Sarà o no impeachment, comunque dopo la chiusura dei suoi profili Facebook, Instagram e Twitter il Presidente degli Stati Uniti ha le armi spuntate. La sua voce è stata silenziata anche da Apple e Amazon che hanno bandito dai loro server Parler, la piattaforma degli ultraconservatori lanciata nel 2018 e presto divenuta il punto di incontro social del sovranismo internazionale. Infatti, dopo la rimozione, nessun altro web hosting ha dato spazio a Parler, che è stato quindi definitivamente oscurato. Sarebbe, tuttavia, illusorio pensare che Trump abbia così perso il suo megafono, perché sono molti i canali criptati attraverso cui chi viene “bannato”, cioè censurato, può continuare a spargere il proprio verbo. Così sta avvenendo, si viene a sapere con apprensione, nella galassia dei server e delle app criptate dove eversivi dell’estrema destra in questi giorni danno supporto alle operazioni di preparazione della Million Militia March, la Marcia di un milione di miliziani che ora giurano l’intervento in armi il 20 gennaio per impedire il passaggio dei poteri a Biden. L’Fbi e i servizi anti-terrorismo dei singoli Stati sono mobilitati per identificare i supporters dell’annunciata insurrezione, mentre già molti fra i partecipanti dell’assalto a Capitol Hill, non solo pubblici ufficiali ma cittadini privati, sono stati espulsi dai principali social network e sottoposti a provvedimenti disciplinari o licenziamenti dai datori di lavoro.

Tutto questo avviene in America dove la libertà di espressione è garantita costituzionalmente dal Primo emendamento e dove nessuna manifestazione di pensiero è perseguibile penalmente.

Milioni di trumpiani si scagliano in queste ore contro la supposta dittatura delle “Big tech”, dando fiato alle teorie del complotto e diffondendo il passaparola della resistenza armata. Da strumento di divulgazione della dottrina trumpiana, i social network sono diventati il bersaglio del Presidente uscente e dei suoi seguaci.

Si tratta di derive pericolose, che richiedono il massimo impegno della security americana mentre si avvicina l’Inauguration day e si rafforza il proposito di Trump di non consegnare lo scettro.

Il potere delle piattaforme digitali è, però, indiscutibile e negli Usa come in Europa una legislazione incerta e lacunosa non ha ancora saputo porre confini regolamentati alla loro azione.

ESERCIZI -
1. Nel testo su Trump e i social network, ricopia parola per parola il passo che si apre con le parole “Il potere delle” e si chiude con “alla loro azione.”.
2. Riscrivi in forma più breve il paragrafo del testo su Trump e i social network che comincia con “Milioni di trumpiani si scagliano”, mantenendone i fatti principali.

DATI GREZZI -
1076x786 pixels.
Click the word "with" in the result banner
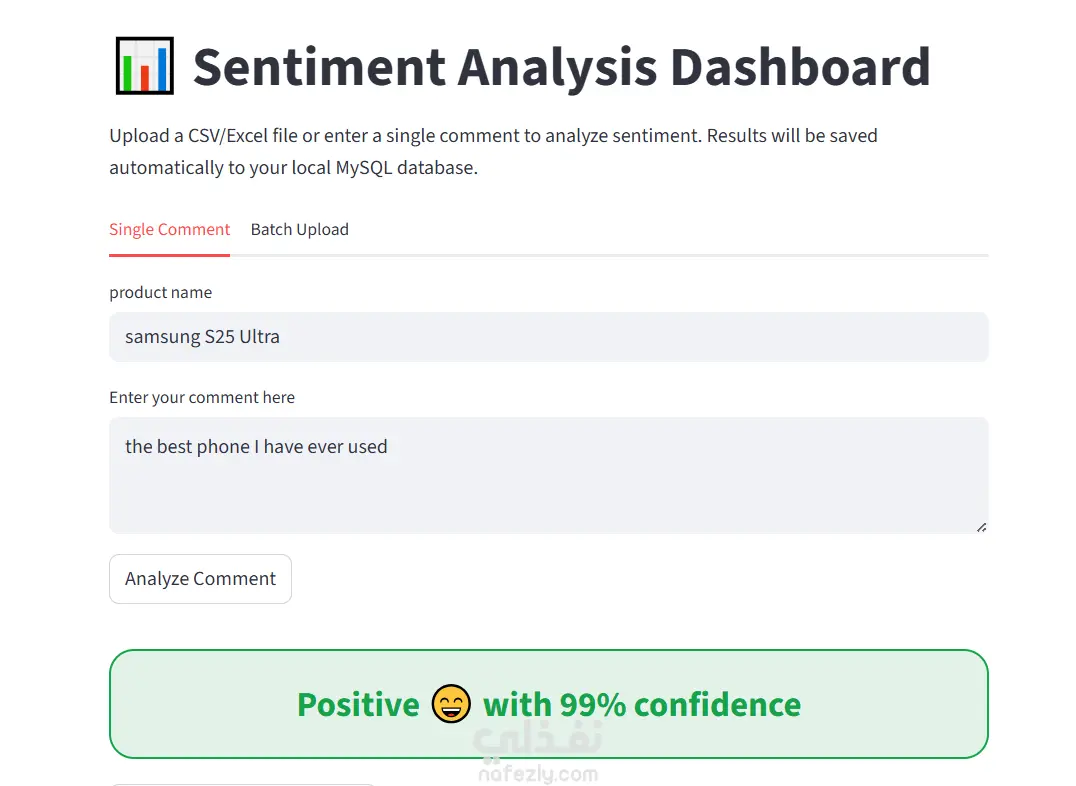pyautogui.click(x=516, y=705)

* * *

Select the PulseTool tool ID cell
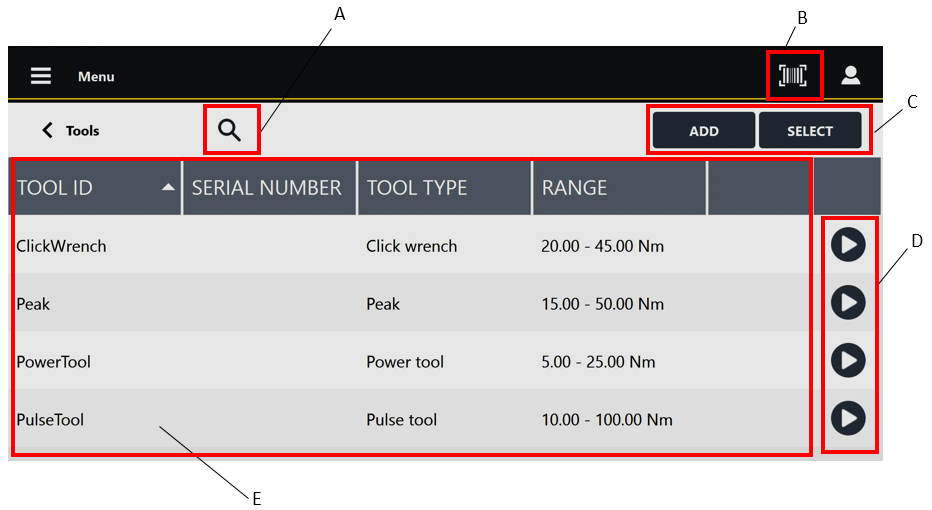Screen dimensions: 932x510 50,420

SOLUZIONI -
1.
Il potere delle piattaforme digitali è, però, indiscutibile e negli Usa come in Europa una legislazione incerta e lacunosa non ha ancora saputo porre confini regolamentati alla loro azione.

2. Milioni di sostenitori di Trump attaccano la presunta dittatura delle “Big tech”, alimentando teorie del complotto e la resistenza armata. I social network, prima strumento della dottrina trumpiana, sono ora il bersaglio del Presidente uscente e dei suoi seguaci.